[[ SUPPLIED MATERIAL open ]]

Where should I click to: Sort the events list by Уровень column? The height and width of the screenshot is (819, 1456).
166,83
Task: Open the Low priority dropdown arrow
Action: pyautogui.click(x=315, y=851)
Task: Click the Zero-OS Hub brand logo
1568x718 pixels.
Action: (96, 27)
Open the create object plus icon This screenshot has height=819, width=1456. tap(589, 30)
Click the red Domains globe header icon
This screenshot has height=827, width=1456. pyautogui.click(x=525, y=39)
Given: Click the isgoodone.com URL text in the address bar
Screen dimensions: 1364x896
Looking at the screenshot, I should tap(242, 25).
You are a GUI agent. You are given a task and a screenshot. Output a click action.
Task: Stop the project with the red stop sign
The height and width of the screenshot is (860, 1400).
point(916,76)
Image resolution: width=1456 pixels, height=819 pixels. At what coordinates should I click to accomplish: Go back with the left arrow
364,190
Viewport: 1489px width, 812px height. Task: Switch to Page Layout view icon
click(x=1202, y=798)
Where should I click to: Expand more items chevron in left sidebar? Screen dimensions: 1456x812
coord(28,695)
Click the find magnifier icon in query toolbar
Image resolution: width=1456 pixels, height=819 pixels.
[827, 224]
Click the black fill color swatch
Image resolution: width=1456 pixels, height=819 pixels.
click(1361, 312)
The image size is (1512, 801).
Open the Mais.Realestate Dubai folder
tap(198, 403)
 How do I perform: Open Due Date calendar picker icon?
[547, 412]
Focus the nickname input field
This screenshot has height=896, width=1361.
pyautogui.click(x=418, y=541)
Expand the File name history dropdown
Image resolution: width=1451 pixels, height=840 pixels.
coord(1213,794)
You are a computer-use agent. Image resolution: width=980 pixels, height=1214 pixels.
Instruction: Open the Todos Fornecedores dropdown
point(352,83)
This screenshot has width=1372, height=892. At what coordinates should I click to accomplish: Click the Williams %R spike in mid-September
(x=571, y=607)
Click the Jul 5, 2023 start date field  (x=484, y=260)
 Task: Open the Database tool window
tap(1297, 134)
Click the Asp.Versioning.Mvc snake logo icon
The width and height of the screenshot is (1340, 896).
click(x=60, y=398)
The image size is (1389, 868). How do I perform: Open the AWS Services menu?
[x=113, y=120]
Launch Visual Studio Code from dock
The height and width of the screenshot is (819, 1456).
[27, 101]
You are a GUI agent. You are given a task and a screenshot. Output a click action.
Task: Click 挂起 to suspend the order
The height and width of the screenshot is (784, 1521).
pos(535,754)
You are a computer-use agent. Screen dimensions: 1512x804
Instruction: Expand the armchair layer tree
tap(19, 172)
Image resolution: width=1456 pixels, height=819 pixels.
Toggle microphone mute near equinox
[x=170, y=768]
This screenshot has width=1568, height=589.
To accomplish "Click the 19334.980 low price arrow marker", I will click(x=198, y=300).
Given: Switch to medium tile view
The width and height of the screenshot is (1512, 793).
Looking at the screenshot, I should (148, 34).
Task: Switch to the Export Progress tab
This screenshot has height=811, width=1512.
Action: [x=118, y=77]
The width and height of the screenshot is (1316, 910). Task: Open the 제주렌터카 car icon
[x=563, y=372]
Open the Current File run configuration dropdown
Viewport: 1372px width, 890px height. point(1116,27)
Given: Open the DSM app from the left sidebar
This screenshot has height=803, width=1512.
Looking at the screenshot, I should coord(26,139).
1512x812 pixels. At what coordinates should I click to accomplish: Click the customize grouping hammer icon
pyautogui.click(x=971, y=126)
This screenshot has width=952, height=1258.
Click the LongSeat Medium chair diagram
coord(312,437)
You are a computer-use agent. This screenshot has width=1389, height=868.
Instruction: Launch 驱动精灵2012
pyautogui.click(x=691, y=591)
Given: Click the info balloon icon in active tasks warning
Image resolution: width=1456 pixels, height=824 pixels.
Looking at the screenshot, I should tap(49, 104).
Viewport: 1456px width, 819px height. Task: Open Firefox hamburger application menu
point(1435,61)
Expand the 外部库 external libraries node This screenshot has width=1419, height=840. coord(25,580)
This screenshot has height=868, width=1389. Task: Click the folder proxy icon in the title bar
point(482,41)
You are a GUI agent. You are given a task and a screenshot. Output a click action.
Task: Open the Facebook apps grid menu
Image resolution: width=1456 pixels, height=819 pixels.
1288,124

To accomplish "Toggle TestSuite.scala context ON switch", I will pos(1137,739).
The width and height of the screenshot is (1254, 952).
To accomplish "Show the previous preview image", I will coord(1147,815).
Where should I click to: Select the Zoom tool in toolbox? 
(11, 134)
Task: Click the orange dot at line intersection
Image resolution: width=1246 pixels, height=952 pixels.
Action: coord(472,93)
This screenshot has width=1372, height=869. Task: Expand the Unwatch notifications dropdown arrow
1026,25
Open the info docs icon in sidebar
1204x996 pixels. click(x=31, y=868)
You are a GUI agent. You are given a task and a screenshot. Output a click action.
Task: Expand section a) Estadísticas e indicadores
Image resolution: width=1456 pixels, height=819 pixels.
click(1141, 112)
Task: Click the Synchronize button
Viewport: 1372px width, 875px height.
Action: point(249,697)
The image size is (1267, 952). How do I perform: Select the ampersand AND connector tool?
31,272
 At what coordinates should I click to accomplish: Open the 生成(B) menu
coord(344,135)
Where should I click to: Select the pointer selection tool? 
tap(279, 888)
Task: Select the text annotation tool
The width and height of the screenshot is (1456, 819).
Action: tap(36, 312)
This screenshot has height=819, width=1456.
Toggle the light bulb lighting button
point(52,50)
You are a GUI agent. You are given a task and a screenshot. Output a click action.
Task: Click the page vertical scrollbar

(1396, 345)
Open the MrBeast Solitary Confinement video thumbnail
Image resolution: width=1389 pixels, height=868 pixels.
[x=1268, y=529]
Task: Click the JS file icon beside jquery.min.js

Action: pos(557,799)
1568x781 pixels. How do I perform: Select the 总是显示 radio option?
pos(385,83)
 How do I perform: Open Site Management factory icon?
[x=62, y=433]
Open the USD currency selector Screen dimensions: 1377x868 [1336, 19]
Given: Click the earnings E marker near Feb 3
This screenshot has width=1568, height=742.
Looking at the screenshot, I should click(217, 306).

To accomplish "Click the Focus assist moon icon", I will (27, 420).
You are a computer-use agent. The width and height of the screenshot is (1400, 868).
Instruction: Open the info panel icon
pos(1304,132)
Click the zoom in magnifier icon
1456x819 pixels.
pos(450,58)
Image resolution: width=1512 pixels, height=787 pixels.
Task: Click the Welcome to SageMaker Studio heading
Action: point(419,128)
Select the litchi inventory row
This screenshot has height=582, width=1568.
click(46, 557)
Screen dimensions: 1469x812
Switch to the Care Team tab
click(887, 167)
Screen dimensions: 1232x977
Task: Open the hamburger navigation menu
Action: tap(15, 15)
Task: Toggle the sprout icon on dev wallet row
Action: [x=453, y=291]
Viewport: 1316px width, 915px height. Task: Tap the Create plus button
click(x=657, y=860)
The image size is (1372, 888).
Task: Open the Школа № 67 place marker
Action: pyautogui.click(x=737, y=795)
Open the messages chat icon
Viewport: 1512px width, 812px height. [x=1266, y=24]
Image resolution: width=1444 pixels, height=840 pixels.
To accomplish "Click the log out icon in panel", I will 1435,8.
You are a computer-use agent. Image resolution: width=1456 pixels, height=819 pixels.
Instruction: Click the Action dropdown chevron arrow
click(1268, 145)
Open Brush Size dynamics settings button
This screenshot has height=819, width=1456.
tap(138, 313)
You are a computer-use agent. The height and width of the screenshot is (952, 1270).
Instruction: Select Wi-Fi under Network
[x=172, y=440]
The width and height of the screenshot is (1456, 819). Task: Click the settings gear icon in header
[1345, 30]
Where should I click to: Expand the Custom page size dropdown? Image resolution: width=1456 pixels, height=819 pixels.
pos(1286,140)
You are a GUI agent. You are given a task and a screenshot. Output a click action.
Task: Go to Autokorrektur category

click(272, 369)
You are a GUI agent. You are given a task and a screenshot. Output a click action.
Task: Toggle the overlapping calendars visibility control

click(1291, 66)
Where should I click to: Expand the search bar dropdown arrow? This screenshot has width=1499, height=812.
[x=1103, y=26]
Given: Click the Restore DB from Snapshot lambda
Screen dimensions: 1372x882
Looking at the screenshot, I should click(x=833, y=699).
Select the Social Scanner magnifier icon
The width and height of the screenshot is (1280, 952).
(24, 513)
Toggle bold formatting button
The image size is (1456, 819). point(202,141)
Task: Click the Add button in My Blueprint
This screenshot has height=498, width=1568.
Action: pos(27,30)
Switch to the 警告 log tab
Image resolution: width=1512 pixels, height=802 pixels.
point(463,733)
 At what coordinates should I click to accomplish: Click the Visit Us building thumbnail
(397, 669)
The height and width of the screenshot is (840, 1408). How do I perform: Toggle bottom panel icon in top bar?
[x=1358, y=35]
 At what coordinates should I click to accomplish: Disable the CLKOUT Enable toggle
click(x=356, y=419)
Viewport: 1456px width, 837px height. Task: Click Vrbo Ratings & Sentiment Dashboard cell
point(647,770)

[[ SUPPLIED MATERIAL closed ]]

=== WORK TO COMPLETE ===
Return every line of the records in which the word "computer" is found.

=== YOUR RESPONSE ===
You are a computer-use agent. Image resolution: width=980 pixels, height=1214 pixels.
You are a computer-use agent. Screen dimensions: 1512x804
You are a computer-use agent. This screenshot has width=1389, height=868.
You are a computer-use agent. The width and height of the screenshot is (1400, 868).
You are a computer-use agent. Image resolution: width=1456 pixels, height=819 pixels.
You are a computer-use agent. The height and width of the screenshot is (952, 1270).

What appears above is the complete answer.